Saved data entries
[Start of section]
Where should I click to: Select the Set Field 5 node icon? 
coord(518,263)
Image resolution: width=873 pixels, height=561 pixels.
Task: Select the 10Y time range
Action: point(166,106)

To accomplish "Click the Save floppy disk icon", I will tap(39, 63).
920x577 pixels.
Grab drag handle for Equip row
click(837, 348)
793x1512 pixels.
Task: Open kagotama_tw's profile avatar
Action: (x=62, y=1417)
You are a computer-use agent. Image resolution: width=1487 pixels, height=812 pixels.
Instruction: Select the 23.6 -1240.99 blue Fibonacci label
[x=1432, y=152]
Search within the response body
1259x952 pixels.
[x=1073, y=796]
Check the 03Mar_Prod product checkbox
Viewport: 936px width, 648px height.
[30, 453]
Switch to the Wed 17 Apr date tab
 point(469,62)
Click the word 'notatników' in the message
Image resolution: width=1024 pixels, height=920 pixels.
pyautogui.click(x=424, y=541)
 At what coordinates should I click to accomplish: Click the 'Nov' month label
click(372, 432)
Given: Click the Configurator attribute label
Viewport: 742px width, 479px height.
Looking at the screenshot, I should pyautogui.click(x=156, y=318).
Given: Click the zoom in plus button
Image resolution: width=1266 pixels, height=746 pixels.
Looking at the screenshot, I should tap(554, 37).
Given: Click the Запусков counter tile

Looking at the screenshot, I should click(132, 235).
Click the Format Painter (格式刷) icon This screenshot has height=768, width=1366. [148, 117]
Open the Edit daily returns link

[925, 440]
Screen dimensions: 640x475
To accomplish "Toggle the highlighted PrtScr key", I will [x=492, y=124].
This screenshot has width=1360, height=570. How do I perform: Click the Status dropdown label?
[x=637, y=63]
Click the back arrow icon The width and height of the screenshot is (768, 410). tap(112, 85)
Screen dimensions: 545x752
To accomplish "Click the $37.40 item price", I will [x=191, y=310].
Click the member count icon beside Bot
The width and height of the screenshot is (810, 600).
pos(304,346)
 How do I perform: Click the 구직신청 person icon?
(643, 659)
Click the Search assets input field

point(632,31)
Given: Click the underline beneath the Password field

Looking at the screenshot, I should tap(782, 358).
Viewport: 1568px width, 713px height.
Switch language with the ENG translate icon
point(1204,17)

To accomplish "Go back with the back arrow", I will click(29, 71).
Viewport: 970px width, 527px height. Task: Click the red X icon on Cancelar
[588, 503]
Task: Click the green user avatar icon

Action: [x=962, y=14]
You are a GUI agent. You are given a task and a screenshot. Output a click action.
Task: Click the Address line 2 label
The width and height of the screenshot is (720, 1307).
[End of section]
▶ Task requirements: Report every line of the data in which "back" appears.

▶ Reply to the exercise:
Click the back arrow icon The width and height of the screenshot is (768, 410). tap(112, 85)
To accomplish "Go back with the back arrow", I will click(29, 71).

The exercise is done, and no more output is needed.